▶ [Your instructions]:
Lines to restate from the data below: from the one containing "info@milanosostenibile.com (201, 2525)" to the one containing "Work (337, 2566)", both included. Give them again exactly, and only them.

Stored records:

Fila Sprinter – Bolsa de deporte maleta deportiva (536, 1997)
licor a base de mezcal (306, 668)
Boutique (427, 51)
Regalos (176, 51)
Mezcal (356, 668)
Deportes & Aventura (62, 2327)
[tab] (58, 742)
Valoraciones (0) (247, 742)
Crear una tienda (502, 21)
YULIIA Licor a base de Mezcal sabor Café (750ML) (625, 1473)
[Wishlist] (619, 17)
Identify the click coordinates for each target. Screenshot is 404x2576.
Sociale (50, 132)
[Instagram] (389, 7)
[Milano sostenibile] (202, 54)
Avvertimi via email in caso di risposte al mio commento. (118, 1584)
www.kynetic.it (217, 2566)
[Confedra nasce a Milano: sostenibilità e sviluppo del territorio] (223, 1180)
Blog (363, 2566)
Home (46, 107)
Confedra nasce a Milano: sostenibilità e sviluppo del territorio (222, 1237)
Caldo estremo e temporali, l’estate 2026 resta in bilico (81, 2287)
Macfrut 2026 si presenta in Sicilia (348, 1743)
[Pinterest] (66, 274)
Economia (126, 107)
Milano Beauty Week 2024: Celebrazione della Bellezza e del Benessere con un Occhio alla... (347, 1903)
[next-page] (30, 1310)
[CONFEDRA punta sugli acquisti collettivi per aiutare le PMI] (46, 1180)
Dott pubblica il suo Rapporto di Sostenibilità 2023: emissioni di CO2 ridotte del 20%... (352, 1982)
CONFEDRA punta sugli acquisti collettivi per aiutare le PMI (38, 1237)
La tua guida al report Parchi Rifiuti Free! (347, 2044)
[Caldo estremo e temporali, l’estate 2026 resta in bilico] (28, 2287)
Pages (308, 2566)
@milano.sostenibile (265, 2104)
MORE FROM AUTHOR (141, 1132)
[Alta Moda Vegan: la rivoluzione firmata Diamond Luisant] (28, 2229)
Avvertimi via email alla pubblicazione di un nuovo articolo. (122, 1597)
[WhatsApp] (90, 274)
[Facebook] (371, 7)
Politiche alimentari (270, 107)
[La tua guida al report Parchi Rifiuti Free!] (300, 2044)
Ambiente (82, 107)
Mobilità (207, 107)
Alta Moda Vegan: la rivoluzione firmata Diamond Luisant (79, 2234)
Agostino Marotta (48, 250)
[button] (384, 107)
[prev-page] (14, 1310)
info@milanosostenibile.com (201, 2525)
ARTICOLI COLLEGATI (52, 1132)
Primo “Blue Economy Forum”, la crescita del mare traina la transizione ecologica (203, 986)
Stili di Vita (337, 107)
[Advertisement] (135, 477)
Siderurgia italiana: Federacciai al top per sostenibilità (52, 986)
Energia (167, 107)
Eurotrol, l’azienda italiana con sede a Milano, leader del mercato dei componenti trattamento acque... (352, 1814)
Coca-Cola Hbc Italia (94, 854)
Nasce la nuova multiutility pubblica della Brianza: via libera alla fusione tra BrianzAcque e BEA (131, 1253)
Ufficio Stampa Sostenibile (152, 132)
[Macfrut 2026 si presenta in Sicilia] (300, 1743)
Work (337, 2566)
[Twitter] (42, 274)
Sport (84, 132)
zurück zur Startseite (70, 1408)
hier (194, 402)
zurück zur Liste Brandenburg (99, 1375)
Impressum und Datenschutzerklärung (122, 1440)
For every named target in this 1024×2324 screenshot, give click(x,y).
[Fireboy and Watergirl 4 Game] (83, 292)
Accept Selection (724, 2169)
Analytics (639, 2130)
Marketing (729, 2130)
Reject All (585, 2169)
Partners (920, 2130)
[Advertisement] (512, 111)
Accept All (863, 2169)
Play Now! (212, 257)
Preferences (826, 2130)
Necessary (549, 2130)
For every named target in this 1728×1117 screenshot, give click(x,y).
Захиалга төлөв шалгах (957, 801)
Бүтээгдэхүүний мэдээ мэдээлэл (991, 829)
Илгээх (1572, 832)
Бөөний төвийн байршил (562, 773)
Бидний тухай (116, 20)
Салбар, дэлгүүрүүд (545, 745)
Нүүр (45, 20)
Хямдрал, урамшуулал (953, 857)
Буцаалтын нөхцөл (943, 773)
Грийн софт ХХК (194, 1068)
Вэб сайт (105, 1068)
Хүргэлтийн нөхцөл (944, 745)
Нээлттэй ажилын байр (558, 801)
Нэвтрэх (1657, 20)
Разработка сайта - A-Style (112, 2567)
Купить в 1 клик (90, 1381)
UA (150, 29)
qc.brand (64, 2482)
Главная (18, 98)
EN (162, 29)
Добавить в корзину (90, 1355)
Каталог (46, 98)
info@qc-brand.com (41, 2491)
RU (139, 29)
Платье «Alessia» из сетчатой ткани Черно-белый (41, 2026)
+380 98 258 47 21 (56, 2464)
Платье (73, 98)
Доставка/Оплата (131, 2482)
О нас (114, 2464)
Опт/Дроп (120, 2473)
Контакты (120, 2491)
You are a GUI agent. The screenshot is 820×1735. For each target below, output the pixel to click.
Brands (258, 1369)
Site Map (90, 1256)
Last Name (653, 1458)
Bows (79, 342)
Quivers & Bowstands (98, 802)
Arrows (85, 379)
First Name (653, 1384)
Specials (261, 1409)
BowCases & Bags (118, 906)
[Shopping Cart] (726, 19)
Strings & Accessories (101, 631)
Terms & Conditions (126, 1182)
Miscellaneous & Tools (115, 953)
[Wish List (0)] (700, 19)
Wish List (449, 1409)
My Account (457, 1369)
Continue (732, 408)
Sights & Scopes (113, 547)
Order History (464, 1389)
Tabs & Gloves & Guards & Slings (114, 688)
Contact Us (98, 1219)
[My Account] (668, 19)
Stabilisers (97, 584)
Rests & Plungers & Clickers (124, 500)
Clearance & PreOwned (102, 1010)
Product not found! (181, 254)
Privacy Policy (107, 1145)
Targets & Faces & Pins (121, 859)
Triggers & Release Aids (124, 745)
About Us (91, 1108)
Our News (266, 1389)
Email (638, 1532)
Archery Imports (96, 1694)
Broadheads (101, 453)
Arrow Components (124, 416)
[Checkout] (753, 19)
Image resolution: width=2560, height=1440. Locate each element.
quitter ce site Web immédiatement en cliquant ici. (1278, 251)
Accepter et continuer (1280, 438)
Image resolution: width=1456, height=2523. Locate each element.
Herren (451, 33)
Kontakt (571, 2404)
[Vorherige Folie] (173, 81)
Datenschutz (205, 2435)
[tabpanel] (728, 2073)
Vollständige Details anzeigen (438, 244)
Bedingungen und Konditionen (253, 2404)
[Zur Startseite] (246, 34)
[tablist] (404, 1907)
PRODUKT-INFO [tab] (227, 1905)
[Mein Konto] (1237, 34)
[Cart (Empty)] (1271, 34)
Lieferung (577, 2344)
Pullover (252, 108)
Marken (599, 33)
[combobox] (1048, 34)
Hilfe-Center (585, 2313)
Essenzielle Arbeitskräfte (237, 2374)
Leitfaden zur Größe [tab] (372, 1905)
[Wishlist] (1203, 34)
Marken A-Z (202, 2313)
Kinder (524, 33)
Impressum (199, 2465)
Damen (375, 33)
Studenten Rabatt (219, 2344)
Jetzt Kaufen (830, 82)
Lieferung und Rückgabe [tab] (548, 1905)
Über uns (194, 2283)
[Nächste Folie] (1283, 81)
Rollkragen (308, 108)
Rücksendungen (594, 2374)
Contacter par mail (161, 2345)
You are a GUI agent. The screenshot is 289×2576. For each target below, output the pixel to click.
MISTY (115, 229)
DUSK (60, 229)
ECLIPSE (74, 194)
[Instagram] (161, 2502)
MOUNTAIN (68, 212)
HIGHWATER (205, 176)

▶ [Response to this exercise]:
info@milanosostenibile.com (201, 2525)
ARTICOLI COLLEGATI (52, 1132)
Primo “Blue Economy Forum”, la crescita del mare traina la transizione ecologica (203, 986)
Stili di Vita (337, 107)
[Advertisement] (135, 477)
Siderurgia italiana: Federacciai al top per sostenibilità (52, 986)
Energia (167, 107)
Eurotrol, l’azienda italiana con sede a Milano, leader del mercato dei componenti trattamento acque... (352, 1814)
Coca-Cola Hbc Italia (94, 854)
Nasce la nuova multiutility pubblica della Brianza: via libera alla fusione tra BrianzAcque e BEA (131, 1253)
Ufficio Stampa Sostenibile (152, 132)
[Macfrut 2026 si presenta in Sicilia] (300, 1743)
Work (337, 2566)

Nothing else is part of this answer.